== APPLY WHAT YOU READ ==
(1) Please rewrite the part of the debate article between "There were no" and "carried in 2016.", inclusive, replacing "Detroit" with "Motor City".
(2) List every U.S. state named in the debate article.

== PASSAGE FOR REVIEW ==
::::::

By Kathy Wray Coleman, editor-in-chief at Clevelandurbannews.com and Kathywraycolemanonlinenewsblog.com. Tel: (216) 659-0473. Email: editor@clevelandurbannews.com, Ohio's most read digital Black newspaper and Black blog. Coleman is an experienced Black political reporter who covered the 2008 presidential election for the Call and Post Newspaper in Cleveland, Ohio and the presidential elections in 2012 and 2016 As to the one-on-one interview by Coleman with Obama CLICK HERE TO READ THE ENTIRE ARTICLE AT CLEVELAND URBAN NEWS.COM, OHIO'S LEADER IN BLACK DIGITAL NEWS.
CLEVELANDURBNNEWS.COM-DETROIT, Michigan- Ten Democratic presidential hopefuls, including U.S. Sens. Bernie Sanders and Elizabeth Warren, and Ohio Congressman Tim Ryan, took to the stage Tuesday night in Detroit, Michigan to debate for the second time, another 10 Democratic candidates to debate Wednesday night, also in Detroit, as the issue of race is set to remain paramount each night.
Sponsored and moderated both nights by CNN, front-runner former president Joe Biden and Sens Kamala Harris of California and Cory Booker of New Jersey, both Black, and the only Blacks in the race for president in 2020, are among the 10 debaters for Wednesday, Night 2 of the second Democratic debate.
The race controversy, no doubt, has been heightened following President Trump's ongoing attacks on congress persons of color and Civil Rights leader the Rev Al Sharpton, a former presidential candidate himself.
There were no surprises, Warren setting the tone for favorable discourse among Democrats on stage Tuesday night, coupled with the effectiveness of the CNN moderators, the nearly two hour and 45 min debate going smoothly with no real fire works in reach, Detroit an 83 percent Black and impoverished city of some 673,000 people and Michigan a swing state like neighboring Ohio, and Pennsylvania, the president in trouble in all three states, states he carried in 2016.
He is the first Republican president to win Michigan since George H.W. Bush.
Also center stage was reparations, and Black people, several of the candidates, all of them White, favoring reparations and giving soapbox speeches in response to questions by CNN moderator Don Lemon about the country's racial divide and the president's disdain for Blacks who disagree with him.
Sanders called the president a pathological liar and outright "racist," and Warren said Blacks are still disenfranchised, comments that follow Black apathy in voting, some four million Obama voters staying home when Democratic nominee Hillary Clinton lost her second bid for president to Trump in 2016, the former bid a loss by the former New York senator to Obama in the 2008 Democratic primary.

::::::

Stored data:

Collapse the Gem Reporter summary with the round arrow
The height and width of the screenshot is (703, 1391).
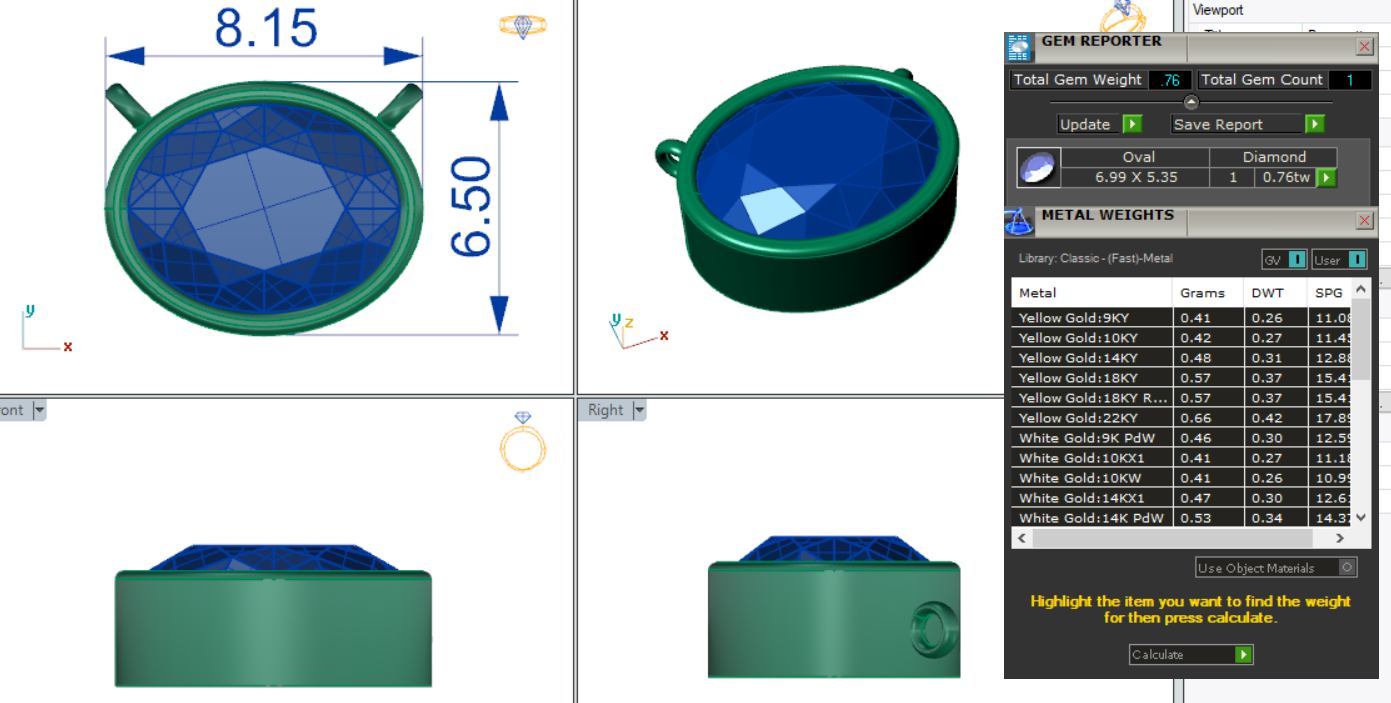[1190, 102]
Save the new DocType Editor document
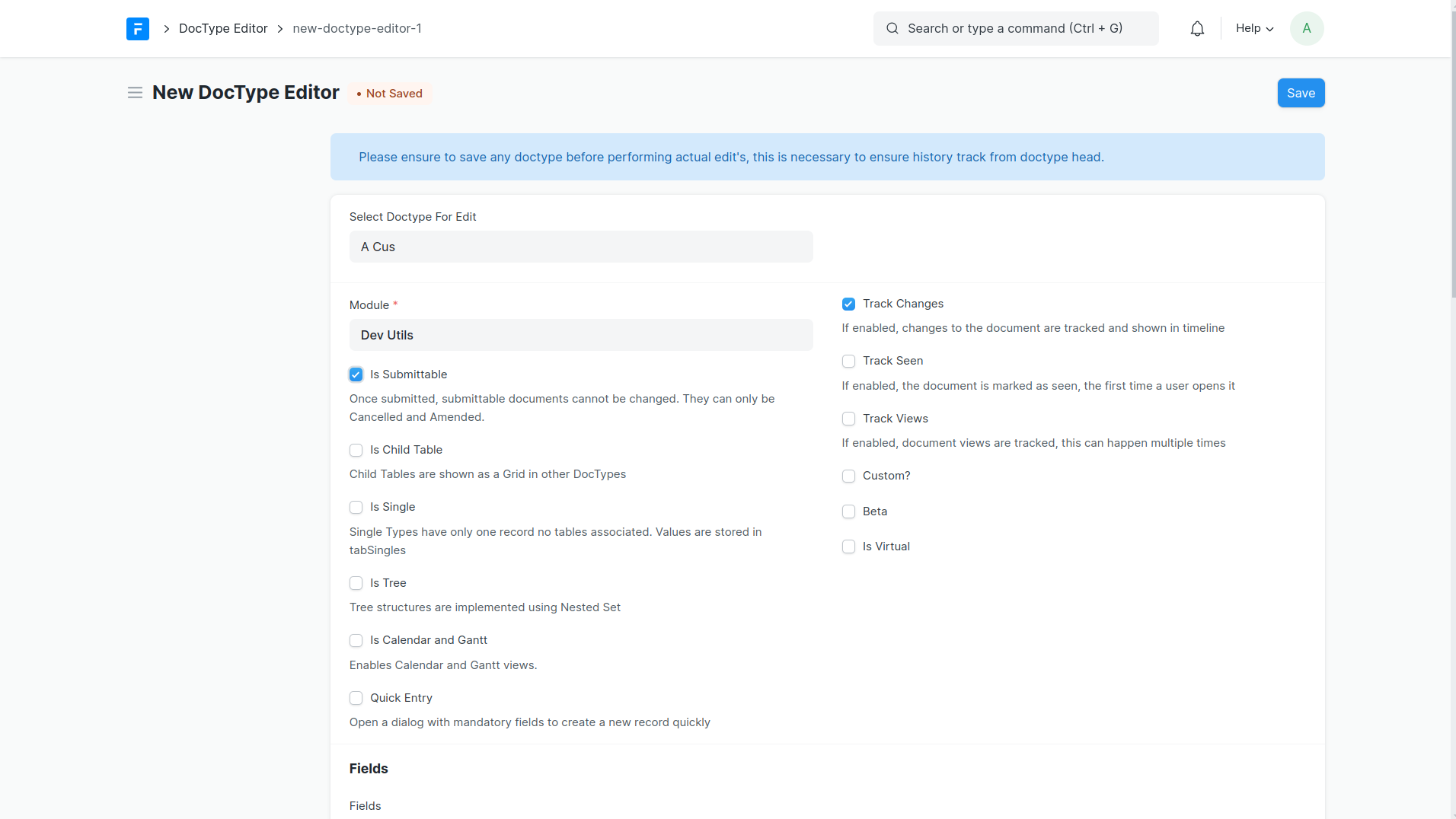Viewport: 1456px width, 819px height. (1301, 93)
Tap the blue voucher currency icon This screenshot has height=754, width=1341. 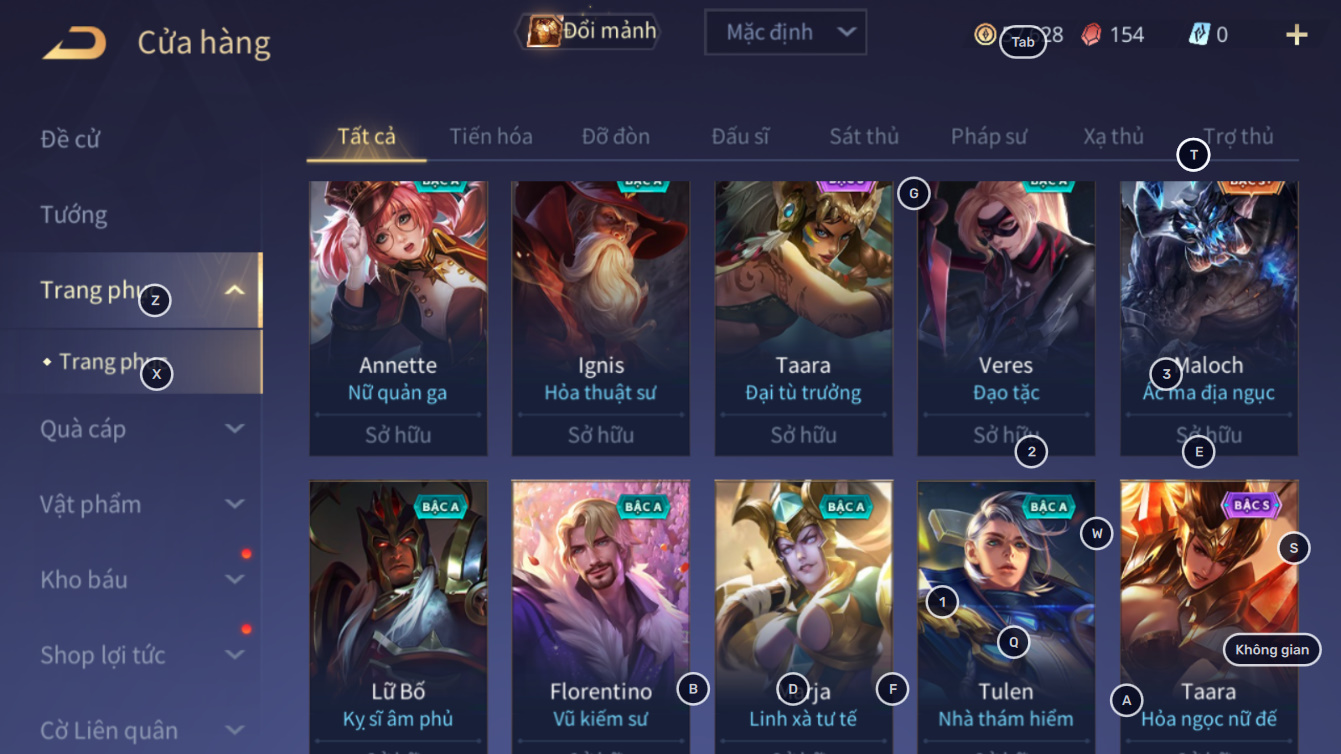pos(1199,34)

::::::

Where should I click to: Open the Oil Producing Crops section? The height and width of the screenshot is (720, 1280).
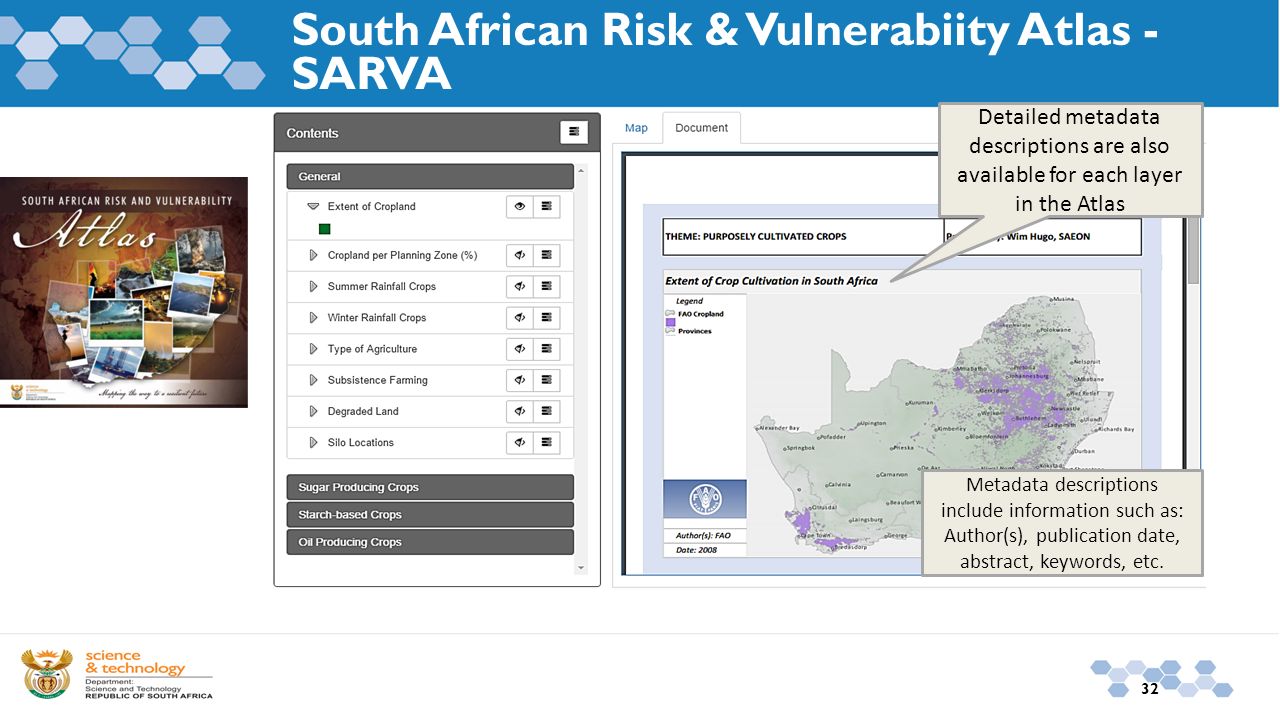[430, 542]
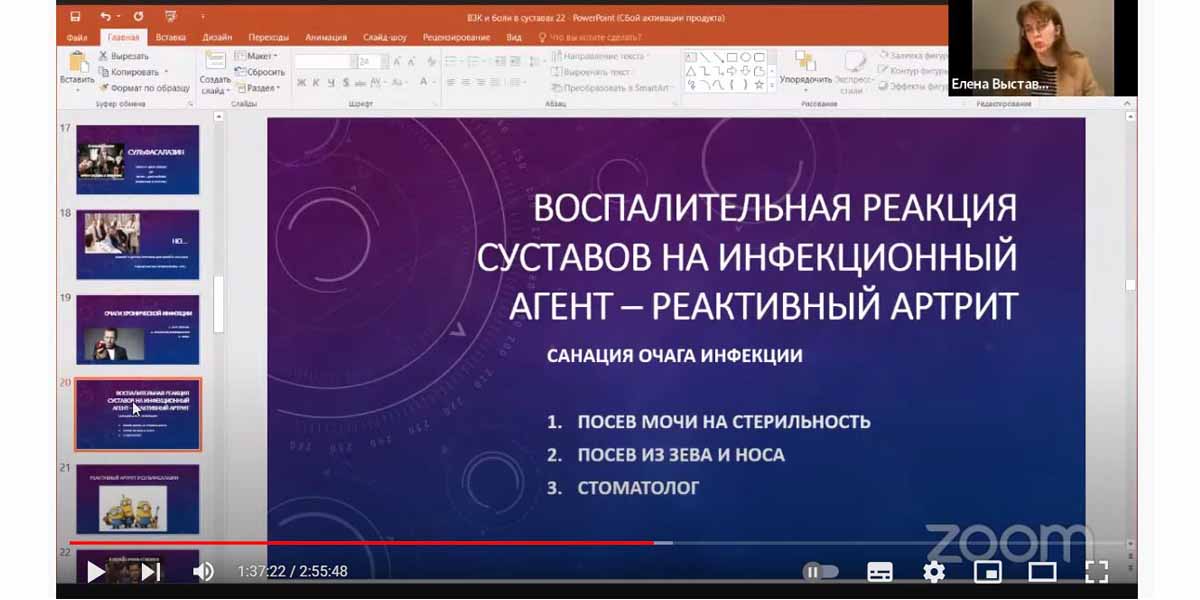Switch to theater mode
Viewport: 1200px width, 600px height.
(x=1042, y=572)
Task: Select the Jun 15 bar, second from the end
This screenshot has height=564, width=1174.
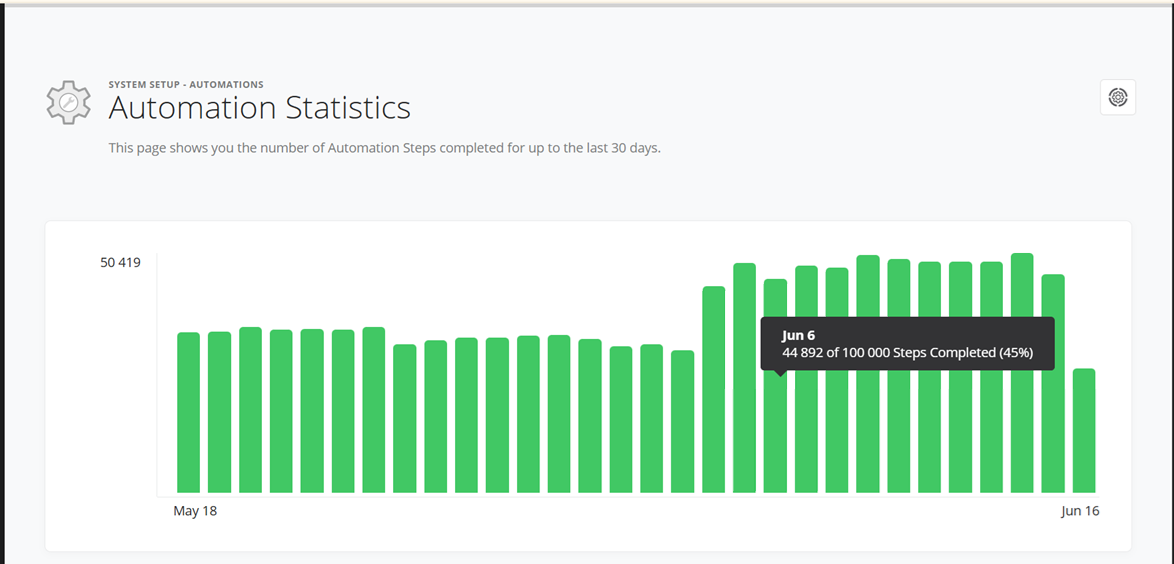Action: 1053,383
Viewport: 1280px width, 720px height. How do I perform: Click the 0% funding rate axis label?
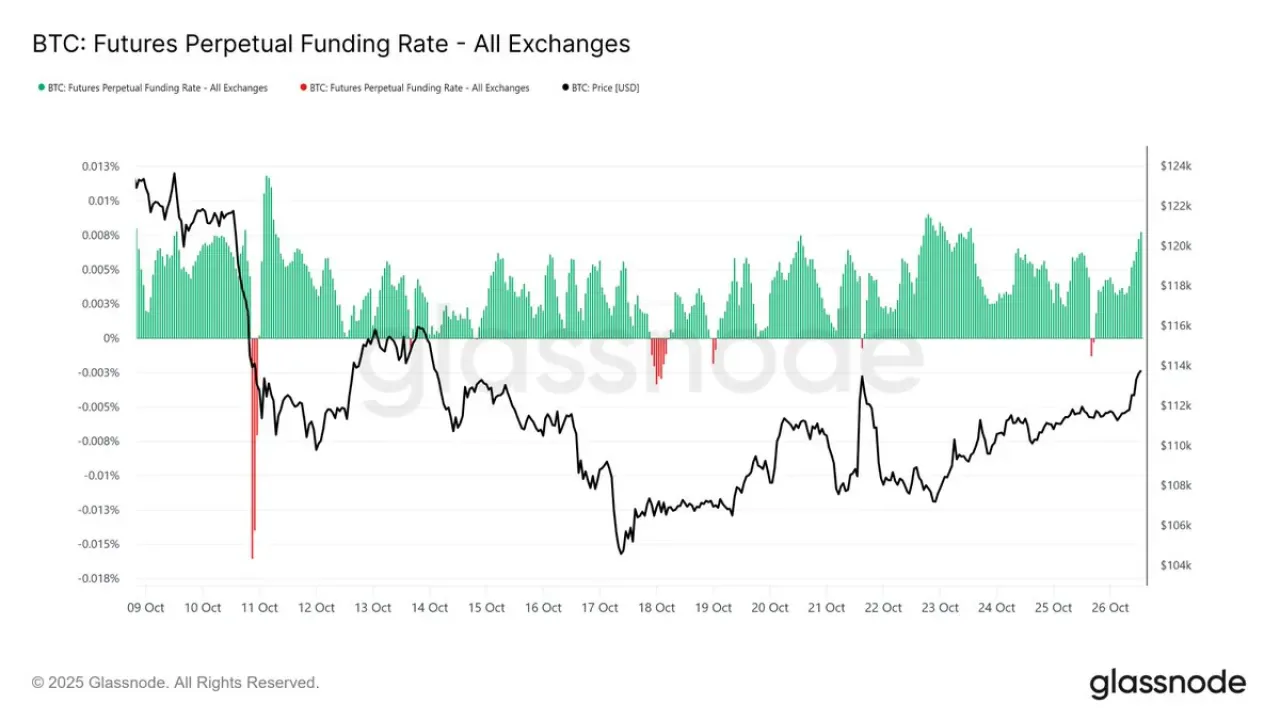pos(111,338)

::::::

== TASK RESPONSES ==
(1)
There were no surprises, Warren setting the tone for favorable discourse among Democrats on stage Tuesday night, coupled with the effectiveness of the CNN moderators, the nearly two hour and 45 min debate going smoothly with no real fire works in reach, Motor City an 83 percent Black and impoverished city of some 673,000 people and Michigan a swing state like neighboring Ohio, and Pennsylvania, the president in trouble in all three states, states he carried in 2016.

(2) Ohio, Michigan, California, New Jersey, Pennsylvania, New York